En Quién lo diría, Eloy Sánchez Rosillo ofrece la síntesis de una poesía caracterizada por el asombro y la melancolía

Todo era verdad juan ballester

En 1989, Eloy Sánchez Rosillo había encabezado Autorretratos con una reveladora cita de Montaigne: «Por lo tanto, lector, yo mismo soy el tema de mi libro, y no hay razón para que emplees tus ocios en materia tan frívola y tan vana». Desde entonces, la escritura del autor ha ido creciendo como una suerte de diario íntimo o de dietario lírico, aunque sin descender al pormenor confesional. De hecho, las alusiones al momento de redacción de los poemas refuerzan la sensación de inmediatez cronológica y la complicidad de unos versos en los que la experiencia de lo real se impone a las brumas del anecdotario afectivo.

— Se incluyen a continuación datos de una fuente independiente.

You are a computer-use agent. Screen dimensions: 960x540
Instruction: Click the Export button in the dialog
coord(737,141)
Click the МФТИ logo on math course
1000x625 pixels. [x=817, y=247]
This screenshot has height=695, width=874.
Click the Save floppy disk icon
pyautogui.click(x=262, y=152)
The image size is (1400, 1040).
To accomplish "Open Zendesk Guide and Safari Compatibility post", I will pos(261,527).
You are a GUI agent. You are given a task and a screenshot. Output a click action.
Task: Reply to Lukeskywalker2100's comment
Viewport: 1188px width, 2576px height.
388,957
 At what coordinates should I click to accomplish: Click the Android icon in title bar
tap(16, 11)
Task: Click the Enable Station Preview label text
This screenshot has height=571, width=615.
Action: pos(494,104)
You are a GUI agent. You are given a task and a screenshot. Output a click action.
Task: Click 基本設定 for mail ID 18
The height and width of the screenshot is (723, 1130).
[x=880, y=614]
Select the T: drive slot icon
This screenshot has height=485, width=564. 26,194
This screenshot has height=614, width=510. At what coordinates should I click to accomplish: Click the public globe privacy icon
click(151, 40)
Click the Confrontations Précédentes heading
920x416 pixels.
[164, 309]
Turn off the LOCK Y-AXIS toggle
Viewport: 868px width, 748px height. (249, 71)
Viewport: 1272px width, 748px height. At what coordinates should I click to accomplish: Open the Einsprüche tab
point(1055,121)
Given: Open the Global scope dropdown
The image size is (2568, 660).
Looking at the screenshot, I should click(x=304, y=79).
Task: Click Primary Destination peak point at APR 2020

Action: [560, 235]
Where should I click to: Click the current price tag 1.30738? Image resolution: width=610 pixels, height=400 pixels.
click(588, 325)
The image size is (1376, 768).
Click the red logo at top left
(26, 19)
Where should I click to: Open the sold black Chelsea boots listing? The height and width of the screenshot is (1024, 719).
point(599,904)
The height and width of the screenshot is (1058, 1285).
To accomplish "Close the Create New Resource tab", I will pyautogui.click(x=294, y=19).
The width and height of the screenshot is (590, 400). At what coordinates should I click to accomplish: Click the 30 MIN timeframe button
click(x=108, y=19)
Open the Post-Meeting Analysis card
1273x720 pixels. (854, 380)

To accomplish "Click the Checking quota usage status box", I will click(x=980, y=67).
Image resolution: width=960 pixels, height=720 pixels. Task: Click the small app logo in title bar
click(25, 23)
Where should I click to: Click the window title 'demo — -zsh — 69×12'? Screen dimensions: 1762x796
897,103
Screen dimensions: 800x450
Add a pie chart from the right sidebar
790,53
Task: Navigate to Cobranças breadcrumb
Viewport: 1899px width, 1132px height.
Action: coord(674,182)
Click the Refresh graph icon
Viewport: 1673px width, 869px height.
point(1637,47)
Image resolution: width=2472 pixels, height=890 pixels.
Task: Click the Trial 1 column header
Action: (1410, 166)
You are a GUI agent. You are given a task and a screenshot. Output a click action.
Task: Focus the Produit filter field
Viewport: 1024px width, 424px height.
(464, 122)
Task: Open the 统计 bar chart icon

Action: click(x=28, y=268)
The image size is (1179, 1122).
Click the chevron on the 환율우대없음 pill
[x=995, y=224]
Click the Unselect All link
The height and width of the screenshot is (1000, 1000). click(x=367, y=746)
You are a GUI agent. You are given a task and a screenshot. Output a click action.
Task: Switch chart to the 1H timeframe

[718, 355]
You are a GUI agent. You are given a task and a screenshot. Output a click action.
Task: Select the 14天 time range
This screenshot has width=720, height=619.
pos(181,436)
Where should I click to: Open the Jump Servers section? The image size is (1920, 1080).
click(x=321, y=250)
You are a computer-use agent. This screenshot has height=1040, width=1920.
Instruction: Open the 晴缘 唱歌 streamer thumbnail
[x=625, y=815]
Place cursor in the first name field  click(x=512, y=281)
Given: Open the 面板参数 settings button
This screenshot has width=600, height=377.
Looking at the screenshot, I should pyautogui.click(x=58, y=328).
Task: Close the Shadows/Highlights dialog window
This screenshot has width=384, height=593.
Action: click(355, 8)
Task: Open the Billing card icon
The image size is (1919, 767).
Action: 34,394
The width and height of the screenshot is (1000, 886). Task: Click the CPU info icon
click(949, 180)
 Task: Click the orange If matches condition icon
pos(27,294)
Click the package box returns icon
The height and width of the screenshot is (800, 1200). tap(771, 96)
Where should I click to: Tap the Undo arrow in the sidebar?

Su último volumen, Quién lo diría (Tusquets, 2015), está recorrido por una atmósfera crepuscular que se concreta en soles fríos, paisajes abruptos y cielos cubiertos por los que a veces se filtra una brizna de luz. La solidaridad recíproca entre la intemperie exterior e interior (El invierno está en mí) se refleja en un sujeto que transita entre el asombro y la melancolía, entre los residuos de la permanencia y los emblemas de lo transitorio. La voz de Sánchez Rosillo alcanza una modulación singular cuando eleva una plegaria a los milagros cotidianos: así sucede en Un vaso de agua, convertido en «oro licuado», «astilla viva» o «súbito diamante» por obra y gracia de la metamorfosis literaria. Sin embargo, el himno celebratorio se funde con el lamento elegiaco ante el asedio de la caducidad, al punto de que en el ascua del presente se vislumbra ya la ceniza de lo que pronto será pretérito imperfecto. La fragilidad del universo poetizado encuentra un correlato en la sinuosidad psíquica a la que se entrega el poeta, mediante un movimiento pendular de reconocimiento y extrañeza. Si en ocasiones el yo se disuelve en el vapor de la memoria, en otras ocasiones la evocación adquiere una intensidad sensitiva y táctil. Prueba de ello es la estremecedora Visión de la mañana, donde el recuerdo de la figura materna se proyecta sobre los trayectos cotidianos y la prosa del mundo.

El interés por los desdoblamientos especulares adopta nuevos matices en Este día tan único (cuyo verso inicial, «qué raro ser yo hoy», remite al lorquiano «qué raro que me llame Federico») y, especialmente, en el texto titulado En lo suyo, donde la autonominación transmite una ironía muy d'orsiana (de Miguel d'Ors): «cierto Eloy a quien conozco». Junto con ese repliegue introspectivo, también aparecen el imprevisto encuentro con la belleza y la exaltación de una plenitud vacilante.

Buena parte del «duende» de Sánchez Rosillo reside en su capacidad para retratar una realidad evanescente, más cerca de la precisión del acuarelista que del espesor de la pintura al óleo. Esa plasticidad contemplativa cristaliza en Jazminero, Álamos o No hacer nada, una marina homérica que concluye con la mención del escudo del que surgió la écfrasis: «Sobre el mar que dormita, / el sol de mayo labra minucioso / el escudo de Aquiles». Al final de Quién lo diría, el observador omnívoro acaba transformándose en espectador de su propia existencia y descubriendo las auténticas dimensiones del teatro: «Y resulta que todo era verdad. / Ni trampa ni cartón hubo aquí nunca». No obstante, frente a esa deriva pesimista, el autor se empeña en agitar la melancolía y la dicha para elaborar un cóctel agridulce como la vida misma. He aquí el conturbador testimonio de «alguien que está en el mundo y que lo canta / desde un asombro sucesivo y quieto».